Sally Jenkins/Washington Post has a marvelous read about two best frenemies and what time can do to relationships. It’s the best thing you’ll read in a while:
Bitter rivals. Beloved friends. Survivors.
After 50 years, Chris Evert and Martina Navratilova understand each other like no one else can. When cancer came, they knew where to turn.
They dressed side by side. They waited together, sometimes ate together and entered the arena together. Then they would play a match that seemed like a personal cross-examination, running each other headlong into emotional confessions, concessions. And afterward they would return to that small room of two, where they showered and changed, observing with sidelong glances the other’s triumphalism or tears, states beyond mere bare skin. No one else could possibly understand it.
Except for the other.
“She knew me better than I knew me,” Navratilova says.
Matt Robison with the current presidential state of play:
Phillips OBrien/”Phillips’s Newsletter” on Substack:
The counteroffensive: Its not slow, its not fast, it is what it is; This phase seems to show the dominance of Artillery/MLRS and UAVs; Always remember domestic politics
Sometimes stating the obvious makes people get upset. This was the week when it did become obvious to many that the Ukrainian counteroffensive really would not result in a quick breakthrough (though it was obvious that this was the case after the first week). Some concern over this has masked the fact that the Ukrainians have made steady progress and, crucially, changed their way of fighting to adjust to the reality. That reality, for the time being, is that this seems to be an artillery/MLRS and UAV battle while each side seeks out the other to attack, whereas vehicles are being sent sparingly forward by the Ukrainians for now.

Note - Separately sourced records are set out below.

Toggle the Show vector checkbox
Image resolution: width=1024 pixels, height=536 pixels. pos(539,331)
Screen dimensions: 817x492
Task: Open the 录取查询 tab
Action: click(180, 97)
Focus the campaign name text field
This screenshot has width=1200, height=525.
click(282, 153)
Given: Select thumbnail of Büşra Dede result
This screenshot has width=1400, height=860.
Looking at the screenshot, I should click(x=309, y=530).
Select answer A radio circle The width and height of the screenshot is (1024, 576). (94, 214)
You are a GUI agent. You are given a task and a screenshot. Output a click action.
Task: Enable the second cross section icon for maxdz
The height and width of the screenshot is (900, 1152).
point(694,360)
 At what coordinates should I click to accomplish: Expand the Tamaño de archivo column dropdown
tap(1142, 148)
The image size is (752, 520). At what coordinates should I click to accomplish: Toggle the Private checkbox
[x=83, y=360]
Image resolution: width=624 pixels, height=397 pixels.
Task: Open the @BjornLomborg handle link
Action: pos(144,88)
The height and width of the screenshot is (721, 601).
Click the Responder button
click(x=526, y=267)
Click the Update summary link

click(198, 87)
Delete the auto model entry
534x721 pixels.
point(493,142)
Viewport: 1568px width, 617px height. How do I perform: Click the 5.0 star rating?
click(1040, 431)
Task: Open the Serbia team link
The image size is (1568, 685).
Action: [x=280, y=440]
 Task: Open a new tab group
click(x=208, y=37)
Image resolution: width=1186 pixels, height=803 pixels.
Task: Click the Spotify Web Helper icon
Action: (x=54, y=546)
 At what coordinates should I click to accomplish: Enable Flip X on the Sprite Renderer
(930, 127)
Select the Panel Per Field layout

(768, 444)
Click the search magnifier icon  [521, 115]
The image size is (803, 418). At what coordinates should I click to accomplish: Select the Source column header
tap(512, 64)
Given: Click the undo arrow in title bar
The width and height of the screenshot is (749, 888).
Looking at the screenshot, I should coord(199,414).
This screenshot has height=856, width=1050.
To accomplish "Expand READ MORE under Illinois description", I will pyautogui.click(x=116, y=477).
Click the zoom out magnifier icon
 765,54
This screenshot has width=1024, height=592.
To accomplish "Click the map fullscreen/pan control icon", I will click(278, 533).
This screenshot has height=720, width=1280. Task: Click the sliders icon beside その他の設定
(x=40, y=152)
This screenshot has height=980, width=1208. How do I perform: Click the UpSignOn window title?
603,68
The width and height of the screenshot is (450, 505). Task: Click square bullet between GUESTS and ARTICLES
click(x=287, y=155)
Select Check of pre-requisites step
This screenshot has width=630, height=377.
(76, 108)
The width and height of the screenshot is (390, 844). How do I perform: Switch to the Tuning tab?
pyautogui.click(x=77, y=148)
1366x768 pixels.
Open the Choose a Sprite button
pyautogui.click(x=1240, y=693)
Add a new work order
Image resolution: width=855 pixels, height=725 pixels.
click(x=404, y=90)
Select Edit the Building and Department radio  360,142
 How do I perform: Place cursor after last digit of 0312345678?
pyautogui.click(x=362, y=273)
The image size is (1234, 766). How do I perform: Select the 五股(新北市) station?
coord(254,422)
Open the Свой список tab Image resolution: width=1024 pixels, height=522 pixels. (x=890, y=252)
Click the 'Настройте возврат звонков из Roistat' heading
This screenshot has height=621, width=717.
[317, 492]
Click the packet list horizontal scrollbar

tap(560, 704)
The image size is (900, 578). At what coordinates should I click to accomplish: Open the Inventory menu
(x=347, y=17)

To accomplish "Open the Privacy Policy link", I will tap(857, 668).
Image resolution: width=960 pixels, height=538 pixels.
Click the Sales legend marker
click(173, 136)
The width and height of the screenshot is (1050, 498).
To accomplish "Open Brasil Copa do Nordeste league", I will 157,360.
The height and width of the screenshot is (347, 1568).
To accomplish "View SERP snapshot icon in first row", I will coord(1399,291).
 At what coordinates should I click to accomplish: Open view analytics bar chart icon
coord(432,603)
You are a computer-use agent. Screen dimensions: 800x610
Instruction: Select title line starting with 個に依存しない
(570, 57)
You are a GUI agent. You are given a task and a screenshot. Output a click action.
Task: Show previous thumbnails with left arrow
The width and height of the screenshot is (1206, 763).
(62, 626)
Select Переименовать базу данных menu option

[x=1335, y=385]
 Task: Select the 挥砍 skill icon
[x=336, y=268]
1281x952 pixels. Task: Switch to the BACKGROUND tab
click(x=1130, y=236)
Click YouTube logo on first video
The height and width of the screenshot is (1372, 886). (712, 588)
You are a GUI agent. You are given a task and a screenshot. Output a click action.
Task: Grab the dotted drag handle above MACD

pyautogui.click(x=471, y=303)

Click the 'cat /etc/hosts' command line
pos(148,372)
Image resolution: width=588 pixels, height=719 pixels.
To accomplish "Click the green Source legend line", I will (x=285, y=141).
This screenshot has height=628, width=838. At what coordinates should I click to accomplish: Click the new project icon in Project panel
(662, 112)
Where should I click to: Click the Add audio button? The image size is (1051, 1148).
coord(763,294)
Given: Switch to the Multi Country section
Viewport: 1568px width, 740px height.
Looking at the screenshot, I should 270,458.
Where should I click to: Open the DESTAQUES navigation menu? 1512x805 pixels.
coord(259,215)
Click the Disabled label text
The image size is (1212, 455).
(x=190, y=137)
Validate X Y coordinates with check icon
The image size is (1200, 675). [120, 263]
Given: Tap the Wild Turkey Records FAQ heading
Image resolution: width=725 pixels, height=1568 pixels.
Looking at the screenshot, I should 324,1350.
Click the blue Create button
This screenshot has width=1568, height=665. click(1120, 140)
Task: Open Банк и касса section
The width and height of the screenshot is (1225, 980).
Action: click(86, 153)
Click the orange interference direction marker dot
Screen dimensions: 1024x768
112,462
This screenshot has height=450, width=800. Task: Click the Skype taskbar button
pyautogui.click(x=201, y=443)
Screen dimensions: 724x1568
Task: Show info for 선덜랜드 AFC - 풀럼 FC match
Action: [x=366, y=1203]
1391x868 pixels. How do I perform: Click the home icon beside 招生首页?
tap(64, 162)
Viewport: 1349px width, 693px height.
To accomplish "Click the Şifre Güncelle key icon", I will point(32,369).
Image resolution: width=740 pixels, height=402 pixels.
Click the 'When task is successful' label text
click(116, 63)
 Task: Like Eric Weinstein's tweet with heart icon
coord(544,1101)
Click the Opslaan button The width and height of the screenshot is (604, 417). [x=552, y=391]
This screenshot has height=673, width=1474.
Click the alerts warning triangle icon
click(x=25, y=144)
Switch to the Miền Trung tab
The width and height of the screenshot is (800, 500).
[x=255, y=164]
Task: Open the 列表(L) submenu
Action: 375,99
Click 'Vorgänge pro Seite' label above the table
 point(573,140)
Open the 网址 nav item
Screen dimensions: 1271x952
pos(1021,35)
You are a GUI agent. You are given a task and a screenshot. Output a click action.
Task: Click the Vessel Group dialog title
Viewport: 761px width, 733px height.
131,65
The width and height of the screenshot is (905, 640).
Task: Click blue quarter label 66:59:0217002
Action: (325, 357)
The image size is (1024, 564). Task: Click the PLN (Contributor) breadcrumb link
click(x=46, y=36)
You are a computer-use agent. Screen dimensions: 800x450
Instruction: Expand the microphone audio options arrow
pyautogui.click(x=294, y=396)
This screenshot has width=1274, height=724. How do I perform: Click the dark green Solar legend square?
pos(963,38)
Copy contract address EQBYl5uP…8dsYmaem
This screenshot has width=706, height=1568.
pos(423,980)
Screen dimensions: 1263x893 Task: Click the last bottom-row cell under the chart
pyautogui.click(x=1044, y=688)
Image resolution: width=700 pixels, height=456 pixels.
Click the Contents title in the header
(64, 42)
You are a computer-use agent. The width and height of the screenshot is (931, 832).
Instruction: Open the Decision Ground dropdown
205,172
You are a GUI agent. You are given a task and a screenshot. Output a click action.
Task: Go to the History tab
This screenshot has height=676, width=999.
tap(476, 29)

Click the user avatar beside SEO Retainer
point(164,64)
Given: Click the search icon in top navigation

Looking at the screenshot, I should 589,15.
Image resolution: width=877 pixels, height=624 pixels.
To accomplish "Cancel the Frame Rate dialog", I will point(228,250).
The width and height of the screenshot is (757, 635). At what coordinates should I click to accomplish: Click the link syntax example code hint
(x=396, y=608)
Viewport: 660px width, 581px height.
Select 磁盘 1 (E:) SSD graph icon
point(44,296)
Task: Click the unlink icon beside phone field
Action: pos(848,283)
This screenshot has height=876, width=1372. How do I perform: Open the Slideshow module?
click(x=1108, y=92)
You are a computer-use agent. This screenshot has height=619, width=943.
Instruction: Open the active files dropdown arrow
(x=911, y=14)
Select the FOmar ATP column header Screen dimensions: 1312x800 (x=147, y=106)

Battles reveal, they don’t cause. This is a maxim I’ve tried to get across a few times in this war, and in my earlier research. We like to think of the event of battle as causing the outcomes of wars—thus the constant attempt to frame wars it terms of their supposedly decisive battles. This actually normally adds a falsifying (though attractive in terms of book sales) element of drama into a war. To try and combat this notion head on, I started How the War was Won: Air-Sea Power and Allied Victory in World War II (Cambridge 2015) with the line: ‘There were no decisive battles in World War II.”